Monday, November 21, 2005

The Day of Reckoning is Upon Us!

In three days hence, the day of engorgement shall come! All shall feast upon the great beast of commerce and DESPAIR!!!

9 Comments:

At 11/22/2005 10:42 AM, Blogger teh l4m3 said...

It's famished family time. I'm responsible for the pumpkin pie and the Black Forest cake.

 
At 11/22/2005 11:51 AM, Blogger Chuckles said...

I'm amking pancakes Thursday morning. Nobody knows yet but me.

 
At 11/22/2005 1:01 PM, Blogger Unknown said...

I know that you are amking. :) I am telling EVERYONE.

Thanksgiving should be called Thankstaking. It's a naughty holiday and I won't, I won't par take of the splendors.

I will however go out in the evening and get drunk with the kiddies that are home for break and have been going rounds with the units for most of the day. Always a good night for the scorpian bowl and getting some.

 
At 11/22/2005 6:16 PM, Blogger Chuckles said...

You just wish you could party with me. Everybpdy's imaginary girlfriend is cheating on their boy/girlfriends with me.

 
At 11/22/2005 9:49 PM, Blogger Unknown said...

Imaginary girlfriend? These are real and they are spectacular!

 
At 11/23/2005 6:46 AM, Blogger Chuckles said...

Oh, yeah, um, sure. No, I totally meant other people when I said imaginary. I have so much dna (tna?) evidence to the contrary that I must forcefully acknowledge your existence, AG. How could I deny those magical, sweaty, highly illegal moments we spent together in PP's coat closet. I am sure those puppies will never forget me, either. Ahhh, good times, good times.

 
At 11/23/2005 8:49 AM, Blogger Unknown said...

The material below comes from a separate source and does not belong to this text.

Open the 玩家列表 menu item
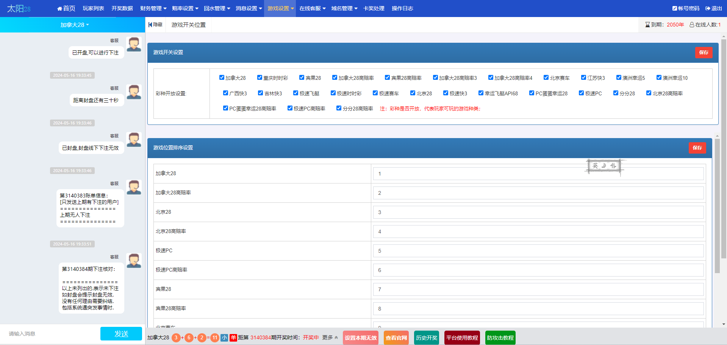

Chuckles, you bastard! You promised you wouldn't tell anyone about the closet. I know The Hef' agreed to keep it on the DL.

 
At 11/23/2005 11:27 AM, Blogger Chuckles said...

baby, you know how it be. Eventually, every story gotta be told. Special the ones that end in tattoos. I was thinkin mebbe I get one on my shoulder blade of what you and me did in that closet, but I don't think my back is big enough. Shit, god's green earth ain't big enough for the antics that went on in the closet.

 
At 11/23/2005 5:47 PM, Blogger Unknown said...

You must not be Jewish because I am not allowed to get an ink stamp on my body.

Where are your bee-otches on here? It's like Fulsome goes to one party with Pinko Punko (and who knows what REALLY happened that night) and he's done with blogging. I think you might need to call in for some back-up. You kids must know someone from your liberal educations.

Speaking of which, I am wondering where exactly that was. Can you throw the readers a bone and at least give us a city.

Those cobags on the right seem to have time to blog. Of course none of them get laid or having meaningful lives, but still! Common on Fulsome, pharma pays well. Get a job at Roche California, demand a high salary and be done with it.